We've verified that the script works when run directly, as well as when run by a policy that is triggered by login.  However, if we set the policy to run on recurring check-in, we see miscellaneous oddities including Jamf Helper launching in full screen and then immediately exiting, or launching in full screen but the upgrade never being executed.

Is this something anyone has run into?  I'd be content to just let the upgrade occur on login, but we have several users who don't log off despite the requests and we're a bit weary of potentially causing data loss from unsaved work, etc.

Thanks in advance!

6 REPLIES 6

Tribruin
Valued Contributor II

Not sure what might be running different between the login trigger and the reoccurring trigger. But, I would suggest looking at this utility instead:

grahampugh/erase-install: A script that automates downloading macOS installers, and optionally erasi...

(Don't be frightened by the title, it can do in-place upgrades as well.) 

We used it to upgade about 600 computers from Catalina & Big Sur to Monterey and worked like a charm. Saved us a lot of work. You can even incorporate your current process of caching the installer before you run the upgrade. 

joshuam
New Contributor II

Thanks for the resource; I will give it a try and see if it makes any difference on ability to upgrade on check-in (versus just on login) and let you know what I find.

I also want to do this for my fleet. How did you get this to work?
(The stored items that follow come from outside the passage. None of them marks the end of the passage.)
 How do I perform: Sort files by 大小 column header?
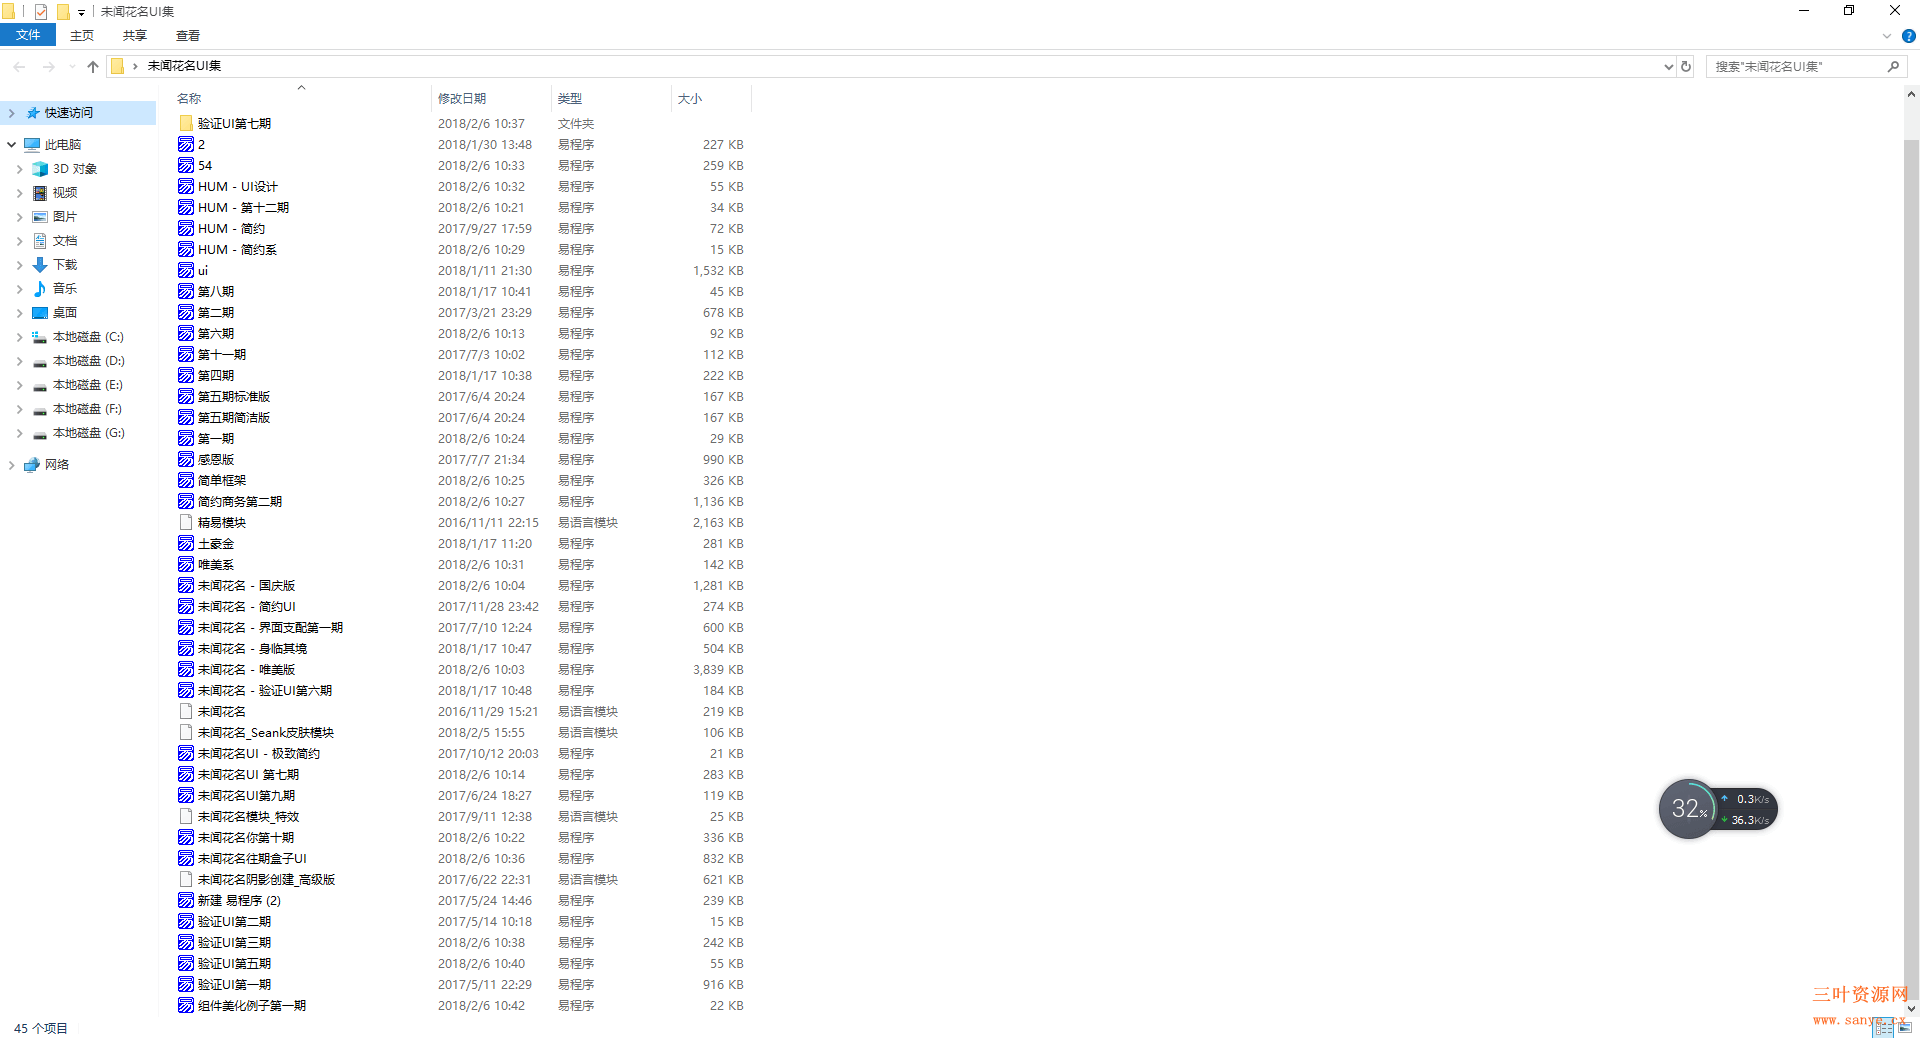(x=690, y=99)
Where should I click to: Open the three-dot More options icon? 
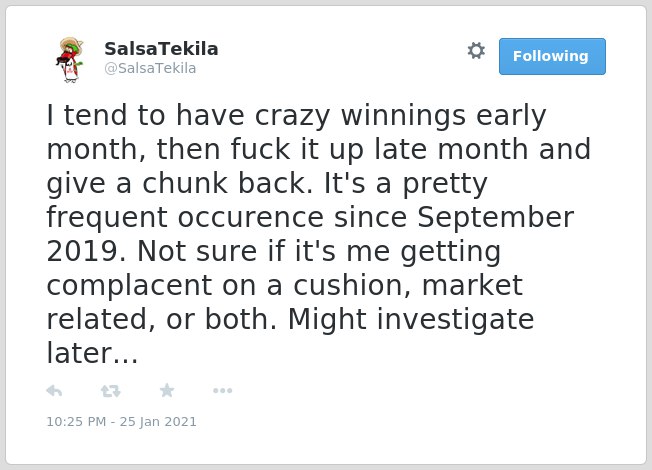222,391
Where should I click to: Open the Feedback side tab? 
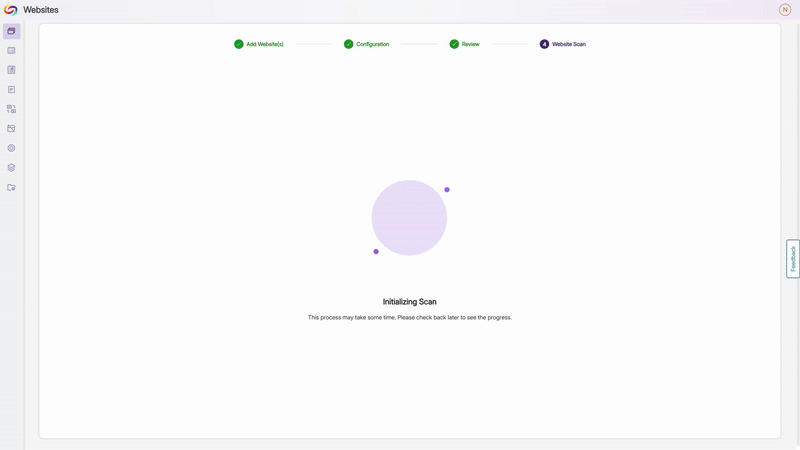pyautogui.click(x=793, y=259)
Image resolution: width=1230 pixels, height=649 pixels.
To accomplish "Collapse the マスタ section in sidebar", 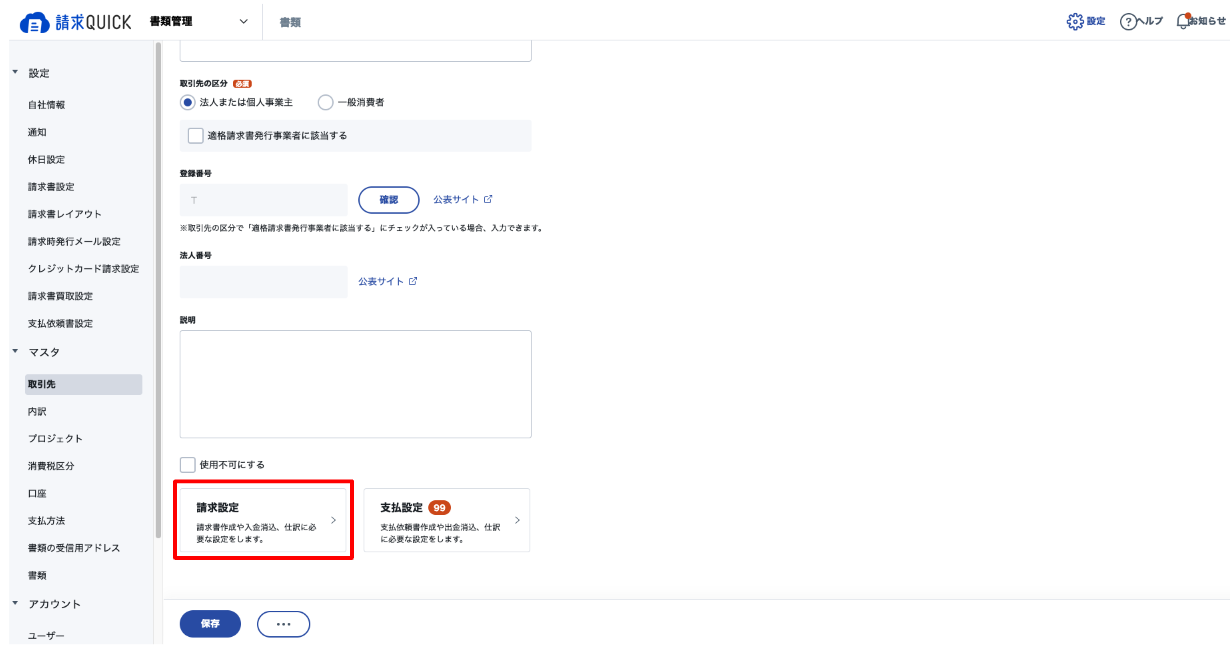I will [15, 351].
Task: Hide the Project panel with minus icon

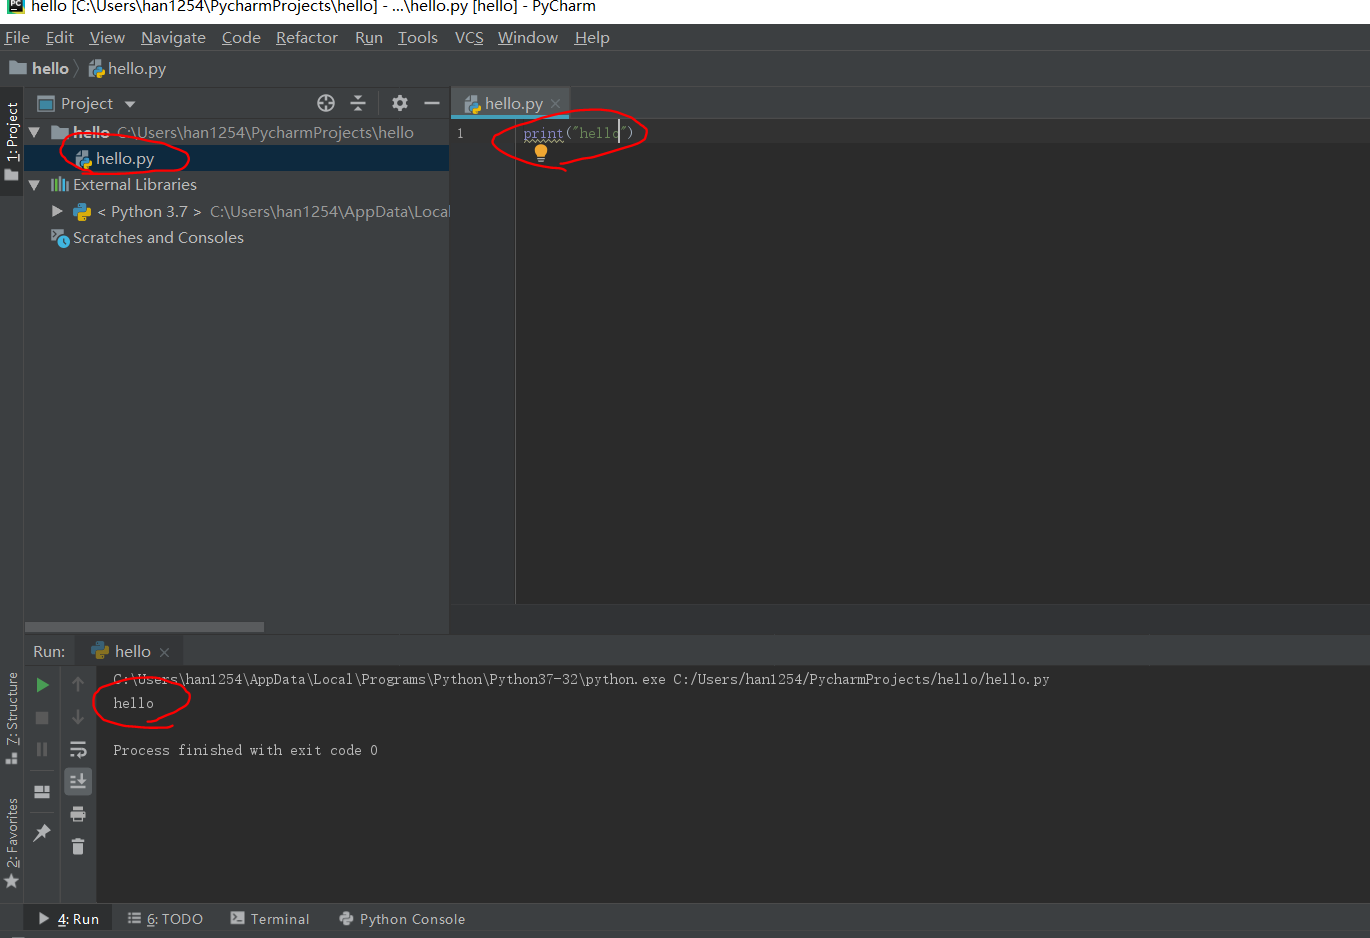Action: (x=432, y=103)
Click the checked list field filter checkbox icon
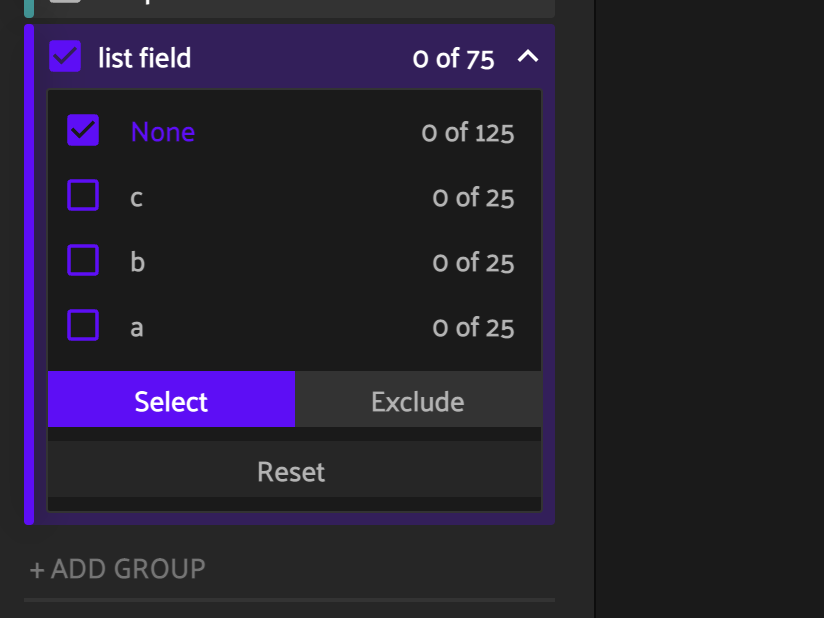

I added the package to jamf, and pushed it out to my test computers by policy but how to I get the various switches into the install?  I thought i could make separate polices that included scripts that talk to the intalled package.  Is this the correct usage?

joshuam
New Contributor II

Hi Tribruin,

Sorry for taking so long to get back to you.  I tested out the erase-install script, and while the appearance is much nicer than the Jamf Helper method I'd been using, I still ran into issues with the script running consistently on check-in.  I wonder if performing the upgrade on check-in is just a non-starter, as even on their Wiki they state:

Please note that when using this script in a Jamf policy with the --erase or --reinstall options, the policy will not be logged as completed, because the computer restarts before the script can complete. Therefore, it is important that you do not have this policy set to run automatically on a "Once Per Computer" basis.

I'll keep trying, other options, though, as I'd like to have everyone up to at least Big Sur by the time Ventura rolls around.

Tribruin
Valued Contributor II

I wouldn't use reoccurring on this type of policy. I would set either once per computer or at least once per day. If you do set to once per day/week, make sure you scoping is set to exclude any computers already upgraded. 

joshuam
New Contributor II

Sorry for the late reply, but I think I finally have a working script.  The approach I ended up taking is writing a script  which (at a high level) does the following:

  • Checks for existence of a created temporary file (see the next bullet item), and if it exists deletes the file and exits with 0
  • If the temporary file does not exist, create the file and then perform the upgrade

This script is then distributed as a PKG and executed through Files and Processes rather than distributed as a script within the Jamf policy (which was introducing problems of its own).  This approach solves all the problems I was running into:

  • The upgrade constantly re-running because results were never uploaded to Jamf.
  • Running the script through the policy itself resulting in the upgrade terminating before completing.
  • Allows me to automate using smart groups in Jamf.

It's also worth mentioning that version 27.0 of erase-install is in pre-release, and appears to address most of the issues I was running into:

  • Allows for logs to be reported back to Jamf Pro by changing the method startosinstall is launched. This requires rebootdelay to be set, which allows uploading the script result to Jamf Pro before startosinstall force-quits our script and reboots the machine (thanks to @cvgs).
  • Adds launcher script erase-install-launcher.sh which can be used to start the pkg-delivered version of erase-install from the Scripts section of Jamf Pro (it also supports more than 8 arguments for erase-install because you can add multiple arguments in one Jamf Parameter field) (thanks to @cvgs).

Once it is a final release, I may give it another try to see if I can un-complicate my workflow some.  Thanks @Tribruin for the initial pointer to erase-install.